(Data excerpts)
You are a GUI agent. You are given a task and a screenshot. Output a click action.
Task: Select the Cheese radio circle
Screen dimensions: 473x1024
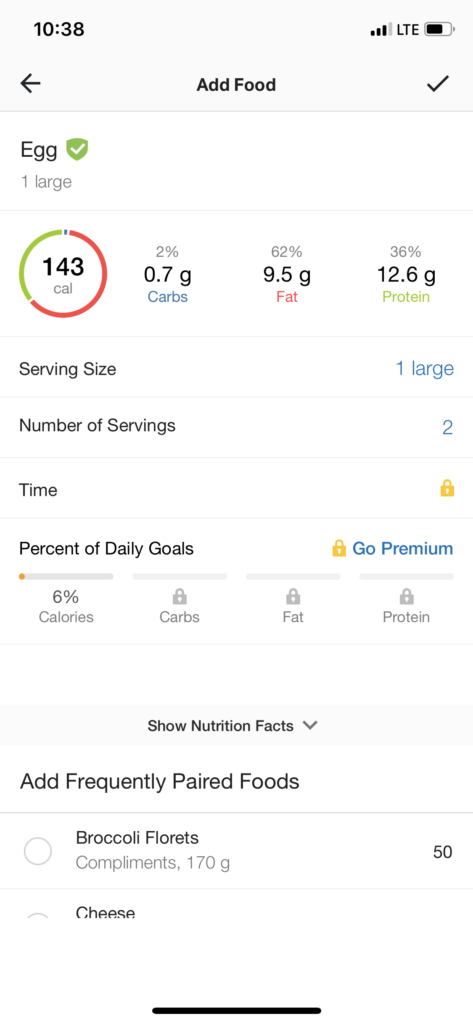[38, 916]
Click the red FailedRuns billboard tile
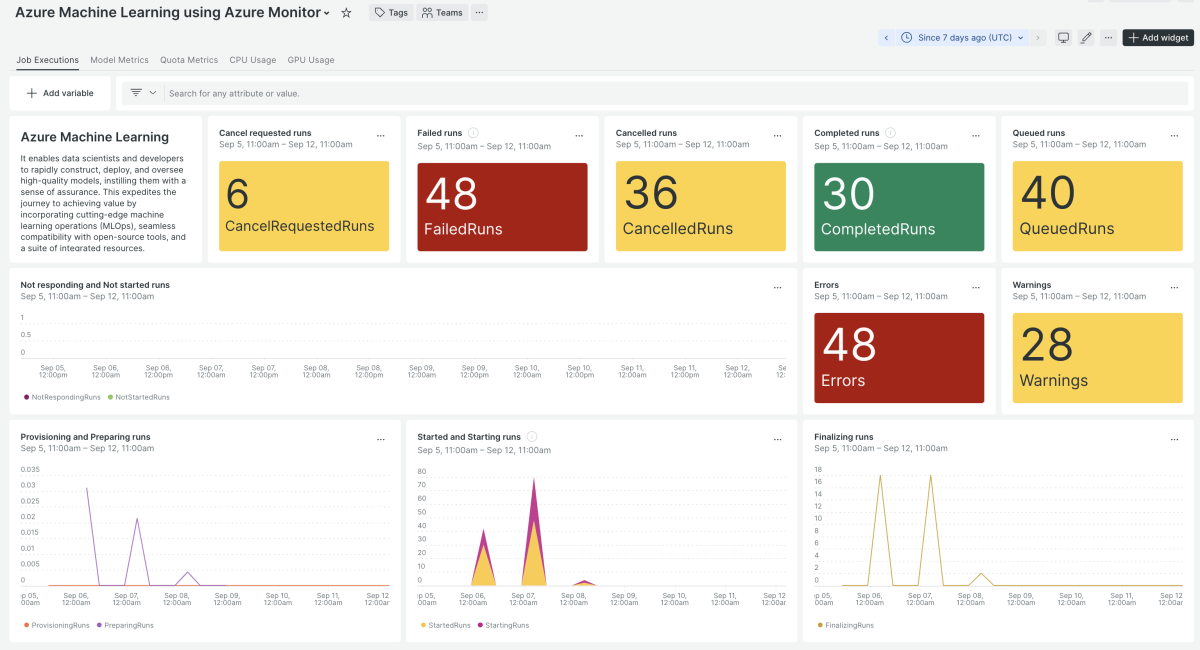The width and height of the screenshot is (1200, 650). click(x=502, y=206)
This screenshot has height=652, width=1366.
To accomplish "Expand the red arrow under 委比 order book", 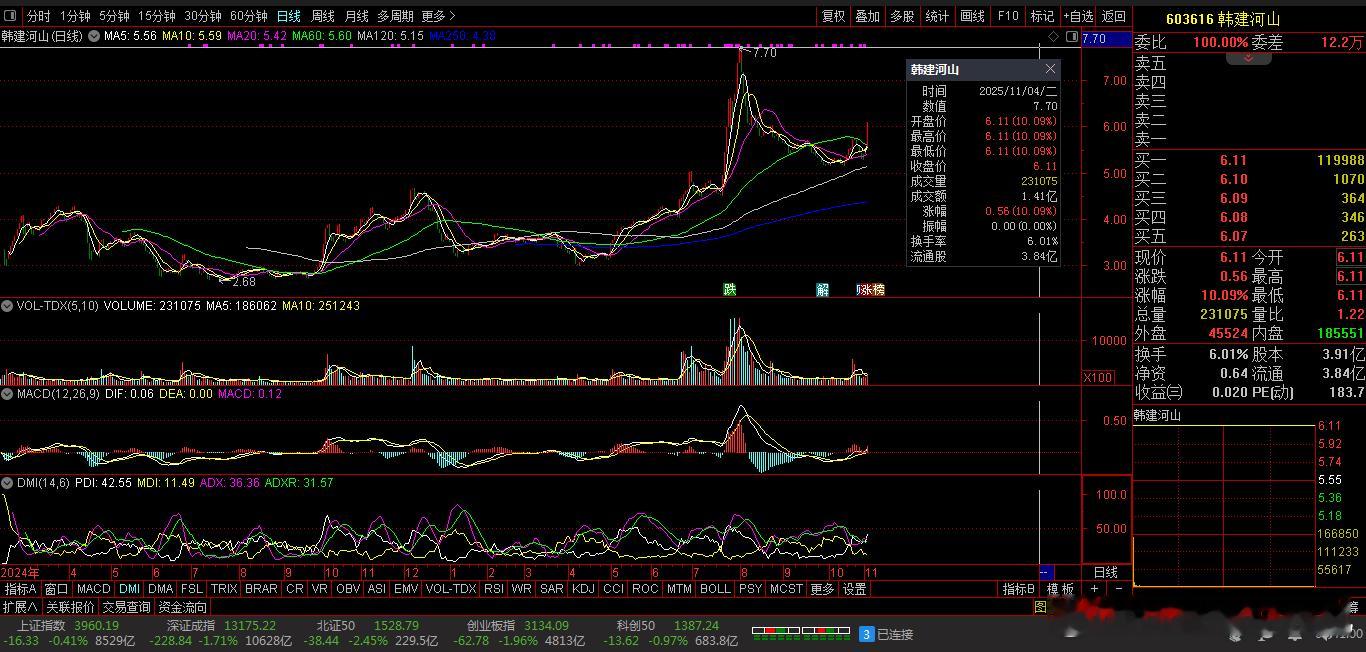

WHAT IS REQUIRED: Transcribe every entry exactly, omitting pictures.

ANSWER TO THIS EXERCISE:
You are a GUI agent. You are given a task and a screenshot. Output a click action.
Task: Select the Cheese radio circle
Screen dimensions: 473x1024
[38, 916]
Click the red FailedRuns billboard tile
The width and height of the screenshot is (1200, 650). click(x=502, y=206)
This screenshot has height=652, width=1366.
To accomplish "Expand the red arrow under 委比 order book", 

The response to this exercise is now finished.